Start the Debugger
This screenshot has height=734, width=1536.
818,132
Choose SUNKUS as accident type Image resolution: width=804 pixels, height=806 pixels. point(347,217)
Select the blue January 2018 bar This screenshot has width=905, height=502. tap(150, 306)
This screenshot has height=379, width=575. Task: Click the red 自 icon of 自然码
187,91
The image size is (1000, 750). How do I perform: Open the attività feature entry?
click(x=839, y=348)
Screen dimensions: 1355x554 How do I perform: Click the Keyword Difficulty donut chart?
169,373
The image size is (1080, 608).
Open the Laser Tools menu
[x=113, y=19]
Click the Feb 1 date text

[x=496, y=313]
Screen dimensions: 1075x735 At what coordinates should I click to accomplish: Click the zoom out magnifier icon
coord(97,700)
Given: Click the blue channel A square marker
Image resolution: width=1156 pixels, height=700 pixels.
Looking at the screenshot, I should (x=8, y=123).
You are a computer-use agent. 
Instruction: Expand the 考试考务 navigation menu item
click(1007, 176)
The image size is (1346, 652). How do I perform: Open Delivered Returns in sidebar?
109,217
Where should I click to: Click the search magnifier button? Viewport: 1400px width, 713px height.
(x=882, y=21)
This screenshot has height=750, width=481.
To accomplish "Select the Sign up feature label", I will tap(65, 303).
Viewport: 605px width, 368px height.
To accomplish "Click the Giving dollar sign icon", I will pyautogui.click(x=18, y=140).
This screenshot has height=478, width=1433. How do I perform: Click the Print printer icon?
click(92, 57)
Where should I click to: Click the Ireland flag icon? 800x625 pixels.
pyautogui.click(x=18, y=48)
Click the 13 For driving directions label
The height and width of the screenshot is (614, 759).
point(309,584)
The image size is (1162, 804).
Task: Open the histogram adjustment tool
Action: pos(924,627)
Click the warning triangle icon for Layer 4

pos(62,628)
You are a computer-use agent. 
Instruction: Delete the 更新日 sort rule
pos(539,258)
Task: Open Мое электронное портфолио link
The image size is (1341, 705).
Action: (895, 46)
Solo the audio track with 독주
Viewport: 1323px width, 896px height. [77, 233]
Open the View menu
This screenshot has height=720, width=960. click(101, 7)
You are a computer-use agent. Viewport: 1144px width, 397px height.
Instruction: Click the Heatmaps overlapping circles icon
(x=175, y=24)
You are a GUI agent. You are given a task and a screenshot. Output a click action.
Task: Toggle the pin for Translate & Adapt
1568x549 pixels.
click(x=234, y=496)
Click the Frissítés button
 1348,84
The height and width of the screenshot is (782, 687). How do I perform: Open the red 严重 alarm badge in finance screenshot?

============

### Instructions to follow
Write out the data a second time, exactly the same.

### Response below
Start the Debugger
This screenshot has height=734, width=1536.
818,132
Choose SUNKUS as accident type Image resolution: width=804 pixels, height=806 pixels. point(347,217)
Select the blue January 2018 bar This screenshot has width=905, height=502. tap(150, 306)
This screenshot has height=379, width=575. Task: Click the red 自 icon of 自然码
187,91
The image size is (1000, 750). How do I perform: Open the attività feature entry?
click(x=839, y=348)
Screen dimensions: 1355x554 How do I perform: Click the Keyword Difficulty donut chart?
169,373
The image size is (1080, 608).
Open the Laser Tools menu
[x=113, y=19]
Click the Feb 1 date text

[x=496, y=313]
Screen dimensions: 1075x735 At what coordinates should I click to accomplish: Click the zoom out magnifier icon
coord(97,700)
Given: Click the blue channel A square marker
Image resolution: width=1156 pixels, height=700 pixels.
Looking at the screenshot, I should (x=8, y=123).
You are a computer-use agent. 
Instruction: Expand the 考试考务 navigation menu item
click(1007, 176)
The image size is (1346, 652). How do I perform: Open Delivered Returns in sidebar?
109,217
Where should I click to: Click the search magnifier button? Viewport: 1400px width, 713px height.
(x=882, y=21)
This screenshot has height=750, width=481.
To accomplish "Select the Sign up feature label", I will tap(65, 303).
Viewport: 605px width, 368px height.
To accomplish "Click the Giving dollar sign icon", I will pyautogui.click(x=18, y=140).
This screenshot has height=478, width=1433. How do I perform: Click the Print printer icon?
click(92, 57)
Where should I click to: Click the Ireland flag icon? 800x625 pixels.
pyautogui.click(x=18, y=48)
Click the 13 For driving directions label
The height and width of the screenshot is (614, 759).
point(309,584)
The image size is (1162, 804).
Task: Open the histogram adjustment tool
Action: pos(924,627)
Click the warning triangle icon for Layer 4

pos(62,628)
You are a computer-use agent. 
Instruction: Delete the 更新日 sort rule
pos(539,258)
Task: Open Мое электронное портфолио link
The image size is (1341, 705).
Action: (895, 46)
Solo the audio track with 독주
Viewport: 1323px width, 896px height. [77, 233]
Open the View menu
This screenshot has height=720, width=960. click(101, 7)
You are a computer-use agent. Viewport: 1144px width, 397px height.
Instruction: Click the Heatmaps overlapping circles icon
(x=175, y=24)
You are a GUI agent. You are given a task and a screenshot. Output a click action.
Task: Toggle the pin for Translate & Adapt
1568x549 pixels.
click(x=234, y=496)
Click the Frissítés button
 1348,84
The height and width of the screenshot is (782, 687). How do I perform: Open the red 严重 alarm badge in finance screenshot?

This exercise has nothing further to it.